Is there such a thing as free lunch?

The well-known “No free lunch” theorem is something you’ve probably heard about if you’re familiar with machine learning in general. This article’s objective is to present the theorem as simply as possible while emphasizing the importance of comprehending its consequences in order to develop an AIOPS strategy.

There is no one machine learning algorithm that will work optimally for all tasks, according to the “No Free Lunch” theory for ML. Therefore, there isn’t a single efficient algorithm that can be used to solve every problem or even a particular problem in a variety of contexts.

There are generally two No Free Lunch theorems, one for Supervised Machine Learning (Wolpert 1996), and the other for search and optimization (Wolpert and Macready 1997).

In this article, we are going to focus more on the one written by David Wolpert for supervised machine learning.

The foundations of this theorem can be found in David Wolpert’s 1996 paper ‘The lack of a Priori Distinctions between Learning Algorithms’, which investigates the potential for producing useful theoretical results using a training data set and a learning algorithm without any target variable assumptions. Wolpert shows using a variety of mathematical models that for every pair of algorithms A and B, there are just as many possible outcomes in which A will perform worse than B as there are in which A would perform better. This is true even if one of the provided algorithms is guessed randomly. Wolpert developed a mathematical proof demonstrating that for all possible problem instances drawn from a uniform probability distribution, the average performance of A and B algorithms is the same.
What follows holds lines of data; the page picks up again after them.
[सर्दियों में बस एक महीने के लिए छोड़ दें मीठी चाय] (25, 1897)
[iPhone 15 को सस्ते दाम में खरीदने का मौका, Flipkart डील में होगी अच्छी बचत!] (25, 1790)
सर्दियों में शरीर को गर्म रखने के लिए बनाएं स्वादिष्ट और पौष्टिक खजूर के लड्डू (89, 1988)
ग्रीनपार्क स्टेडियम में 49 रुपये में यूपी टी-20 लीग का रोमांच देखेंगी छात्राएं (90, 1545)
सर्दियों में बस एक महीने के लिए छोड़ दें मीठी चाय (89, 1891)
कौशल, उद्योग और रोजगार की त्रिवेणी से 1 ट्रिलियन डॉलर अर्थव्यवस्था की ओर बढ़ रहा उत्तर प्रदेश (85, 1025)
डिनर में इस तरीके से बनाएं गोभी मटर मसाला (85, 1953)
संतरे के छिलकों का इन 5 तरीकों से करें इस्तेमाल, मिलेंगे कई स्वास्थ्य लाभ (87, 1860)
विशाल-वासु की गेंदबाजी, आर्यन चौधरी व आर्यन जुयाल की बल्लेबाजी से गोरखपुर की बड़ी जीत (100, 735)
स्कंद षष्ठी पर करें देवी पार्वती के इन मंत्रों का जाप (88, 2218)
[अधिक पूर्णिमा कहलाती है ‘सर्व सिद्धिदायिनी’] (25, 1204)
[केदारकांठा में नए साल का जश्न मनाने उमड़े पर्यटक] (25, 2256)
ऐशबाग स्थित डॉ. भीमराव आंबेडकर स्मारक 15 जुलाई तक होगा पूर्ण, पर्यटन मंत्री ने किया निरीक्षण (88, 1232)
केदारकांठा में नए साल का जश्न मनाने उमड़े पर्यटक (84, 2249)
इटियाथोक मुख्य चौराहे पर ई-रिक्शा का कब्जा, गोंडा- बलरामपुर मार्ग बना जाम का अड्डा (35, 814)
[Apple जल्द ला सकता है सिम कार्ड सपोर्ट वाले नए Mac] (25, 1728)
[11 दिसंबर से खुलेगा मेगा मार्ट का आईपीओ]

It is obvious that the assumptions made by these algorithms will not precisely fit all the data sets because machine learning algorithms are created differently for different problems. By extension, it means that there will be an equal number of data sets that a particular method would be unable to accurately predict.

For instance, you decide to meet at 8.30 p.m. on a Saturday night to go out for drinks with your pals. When you glance at your GPS after getting ready and starting the car, it indicates a 40-minute drive. You select a different path, and the time indicated is only 30 minutes, but in order to get to the bar, you must go an additional 5 miles and take this path. Due to your punctuality, this choice is successful. Therefore, the answer to the question “Can we always choose an extra 5 miles route?” is no. This is due to the fact that there is a good chance you will spend extra on gas if you decide to drive outside of peak hours.

Therefore, it is nearly hard to find a machine learning method that is “free”. The rationale behind it is that in order to develop a suitable machine learning issue, you must apply information about your data and analyze the context of the environment we and our data live in. This implies that there is no one machine learning algorithm that is always superior, and there is no usage-independent justification for choosing one method over another.

Building algorithm selection methods as part of the design process is necessary to solve critical AIOPS challenges like Incident Prediction and Problem Identification, just as you would for determining the best hyper-parameters for a specific algorithm. So if any vendor is selling a black-box algorithm or set of algorithms you can be sure that, at least for a portion of the potential users and use cases, it will not be the best algorithm for the job.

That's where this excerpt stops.